Exercise directions>
Everything from the top of the data below through the line with "2. Indian Rail" should be duplicated exactly, and nothing past it.
Records for the exercise: Begin
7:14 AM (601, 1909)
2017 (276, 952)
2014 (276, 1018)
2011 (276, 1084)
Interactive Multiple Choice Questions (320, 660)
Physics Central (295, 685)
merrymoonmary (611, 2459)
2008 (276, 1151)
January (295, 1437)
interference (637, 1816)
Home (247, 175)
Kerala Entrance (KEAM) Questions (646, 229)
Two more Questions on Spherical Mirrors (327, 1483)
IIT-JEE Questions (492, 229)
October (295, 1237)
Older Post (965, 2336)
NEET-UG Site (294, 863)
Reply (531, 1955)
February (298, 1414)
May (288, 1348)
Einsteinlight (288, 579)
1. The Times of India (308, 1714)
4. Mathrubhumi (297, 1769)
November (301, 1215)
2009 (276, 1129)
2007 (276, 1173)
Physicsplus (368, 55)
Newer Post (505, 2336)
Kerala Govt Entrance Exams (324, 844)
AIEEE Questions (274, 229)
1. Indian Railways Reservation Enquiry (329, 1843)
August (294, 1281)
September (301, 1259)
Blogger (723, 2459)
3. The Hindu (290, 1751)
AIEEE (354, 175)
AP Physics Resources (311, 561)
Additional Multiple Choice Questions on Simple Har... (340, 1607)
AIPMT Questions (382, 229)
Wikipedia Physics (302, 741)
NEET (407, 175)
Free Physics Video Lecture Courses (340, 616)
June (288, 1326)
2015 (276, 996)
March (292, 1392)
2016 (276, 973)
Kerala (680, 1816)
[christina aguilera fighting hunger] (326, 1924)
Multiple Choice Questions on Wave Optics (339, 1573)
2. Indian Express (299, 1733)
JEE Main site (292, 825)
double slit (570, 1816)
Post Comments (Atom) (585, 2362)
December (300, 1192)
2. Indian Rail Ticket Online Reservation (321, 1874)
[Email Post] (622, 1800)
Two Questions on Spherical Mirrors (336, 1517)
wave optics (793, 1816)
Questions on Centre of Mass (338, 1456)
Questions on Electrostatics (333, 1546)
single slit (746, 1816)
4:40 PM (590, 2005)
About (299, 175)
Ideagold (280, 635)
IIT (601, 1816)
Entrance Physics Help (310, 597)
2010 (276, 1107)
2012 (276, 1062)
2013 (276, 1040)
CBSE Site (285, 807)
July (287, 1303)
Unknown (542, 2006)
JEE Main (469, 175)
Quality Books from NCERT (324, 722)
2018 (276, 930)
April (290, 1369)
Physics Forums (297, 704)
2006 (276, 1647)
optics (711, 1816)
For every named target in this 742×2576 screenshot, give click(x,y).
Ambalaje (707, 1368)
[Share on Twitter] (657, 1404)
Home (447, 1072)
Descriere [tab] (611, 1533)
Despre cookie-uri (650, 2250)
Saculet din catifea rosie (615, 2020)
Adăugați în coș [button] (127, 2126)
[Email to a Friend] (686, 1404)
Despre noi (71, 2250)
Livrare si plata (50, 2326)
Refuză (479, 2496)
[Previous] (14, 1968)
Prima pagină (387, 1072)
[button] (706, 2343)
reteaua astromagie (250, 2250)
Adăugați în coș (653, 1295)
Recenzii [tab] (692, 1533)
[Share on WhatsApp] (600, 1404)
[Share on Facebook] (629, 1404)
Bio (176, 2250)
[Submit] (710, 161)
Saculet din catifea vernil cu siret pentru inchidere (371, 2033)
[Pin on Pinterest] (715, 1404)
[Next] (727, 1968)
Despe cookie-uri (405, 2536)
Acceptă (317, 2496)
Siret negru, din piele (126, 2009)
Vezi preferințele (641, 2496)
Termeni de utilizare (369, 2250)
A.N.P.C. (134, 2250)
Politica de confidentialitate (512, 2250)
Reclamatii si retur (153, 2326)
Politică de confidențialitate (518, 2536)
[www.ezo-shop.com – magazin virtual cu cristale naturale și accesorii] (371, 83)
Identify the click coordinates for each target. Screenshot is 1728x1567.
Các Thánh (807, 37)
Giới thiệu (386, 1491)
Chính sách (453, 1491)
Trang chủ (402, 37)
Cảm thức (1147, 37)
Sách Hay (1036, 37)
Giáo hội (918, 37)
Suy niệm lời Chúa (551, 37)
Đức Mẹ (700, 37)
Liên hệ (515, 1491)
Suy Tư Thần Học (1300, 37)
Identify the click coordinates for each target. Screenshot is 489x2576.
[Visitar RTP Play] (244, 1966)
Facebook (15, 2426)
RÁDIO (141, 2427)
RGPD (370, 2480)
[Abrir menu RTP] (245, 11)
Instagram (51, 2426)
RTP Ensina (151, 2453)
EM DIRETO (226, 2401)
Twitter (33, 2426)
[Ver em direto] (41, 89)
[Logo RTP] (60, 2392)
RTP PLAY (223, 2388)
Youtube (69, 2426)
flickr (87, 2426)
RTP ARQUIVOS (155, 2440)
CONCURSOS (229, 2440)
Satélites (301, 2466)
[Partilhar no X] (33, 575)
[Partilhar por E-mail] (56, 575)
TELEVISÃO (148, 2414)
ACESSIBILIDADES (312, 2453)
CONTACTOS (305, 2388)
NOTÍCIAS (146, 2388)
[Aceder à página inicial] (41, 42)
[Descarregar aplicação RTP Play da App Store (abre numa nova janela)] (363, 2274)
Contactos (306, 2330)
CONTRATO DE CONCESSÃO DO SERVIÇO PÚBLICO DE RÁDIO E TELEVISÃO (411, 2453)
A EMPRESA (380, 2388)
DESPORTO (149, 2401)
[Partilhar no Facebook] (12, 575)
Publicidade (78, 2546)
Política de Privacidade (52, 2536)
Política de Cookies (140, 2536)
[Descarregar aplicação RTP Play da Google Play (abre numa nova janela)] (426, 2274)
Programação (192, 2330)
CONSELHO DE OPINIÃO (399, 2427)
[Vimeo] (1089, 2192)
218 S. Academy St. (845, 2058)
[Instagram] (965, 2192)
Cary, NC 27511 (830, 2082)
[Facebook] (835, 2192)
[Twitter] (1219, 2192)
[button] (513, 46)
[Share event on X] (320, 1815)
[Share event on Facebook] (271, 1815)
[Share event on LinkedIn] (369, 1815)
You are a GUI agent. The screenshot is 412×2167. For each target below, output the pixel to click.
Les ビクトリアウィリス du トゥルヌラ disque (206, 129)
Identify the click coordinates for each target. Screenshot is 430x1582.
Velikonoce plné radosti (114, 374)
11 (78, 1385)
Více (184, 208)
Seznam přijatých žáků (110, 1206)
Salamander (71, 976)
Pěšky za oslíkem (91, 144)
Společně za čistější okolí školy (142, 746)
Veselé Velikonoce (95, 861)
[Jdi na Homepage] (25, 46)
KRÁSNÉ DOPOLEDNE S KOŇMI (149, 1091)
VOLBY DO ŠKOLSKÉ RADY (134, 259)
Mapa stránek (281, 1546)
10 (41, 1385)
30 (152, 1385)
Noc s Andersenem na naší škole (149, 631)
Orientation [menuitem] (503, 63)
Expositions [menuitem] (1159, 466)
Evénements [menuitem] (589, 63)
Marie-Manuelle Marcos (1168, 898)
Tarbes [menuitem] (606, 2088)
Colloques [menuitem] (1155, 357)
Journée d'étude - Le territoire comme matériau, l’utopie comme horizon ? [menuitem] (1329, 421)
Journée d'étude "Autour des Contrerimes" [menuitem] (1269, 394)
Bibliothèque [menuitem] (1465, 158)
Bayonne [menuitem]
Records for the exercise: End
Exercise response>
7:14 AM (601, 1909)
2017 (276, 952)
2014 (276, 1018)
2011 (276, 1084)
Interactive Multiple Choice Questions (320, 660)
Physics Central (295, 685)
merrymoonmary (611, 2459)
2008 (276, 1151)
January (295, 1437)
interference (637, 1816)
Home (247, 175)
Kerala Entrance (KEAM) Questions (646, 229)
Two more Questions on Spherical Mirrors (327, 1483)
IIT-JEE Questions (492, 229)
October (295, 1237)
Older Post (965, 2336)
NEET-UG Site (294, 863)
Reply (531, 1955)
February (298, 1414)
May (288, 1348)
Einsteinlight (288, 579)
1. The Times of India (308, 1714)
4. Mathrubhumi (297, 1769)
November (301, 1215)
2009 (276, 1129)
2007 (276, 1173)
Physicsplus (368, 55)
Newer Post (505, 2336)
Kerala Govt Entrance Exams (324, 844)
AIEEE Questions (274, 229)
1. Indian Railways Reservation Enquiry (329, 1843)
August (294, 1281)
September (301, 1259)
Blogger (723, 2459)
3. The Hindu (290, 1751)
AIEEE (354, 175)
AP Physics Resources (311, 561)
Additional Multiple Choice Questions on Simple Har... (340, 1607)
AIPMT Questions (382, 229)
Wikipedia Physics (302, 741)
NEET (407, 175)
Free Physics Video Lecture Courses (340, 616)
June (288, 1326)
2015 (276, 996)
March (292, 1392)
2016 (276, 973)
Kerala (680, 1816)
[christina aguilera fighting hunger] (326, 1924)
Multiple Choice Questions on Wave Optics (339, 1573)
2. Indian Express (299, 1733)
JEE Main site (292, 825)
double slit (570, 1816)
Post Comments (Atom) (585, 2362)
December (300, 1192)
2. Indian Rail Ticket Online Reservation (321, 1874)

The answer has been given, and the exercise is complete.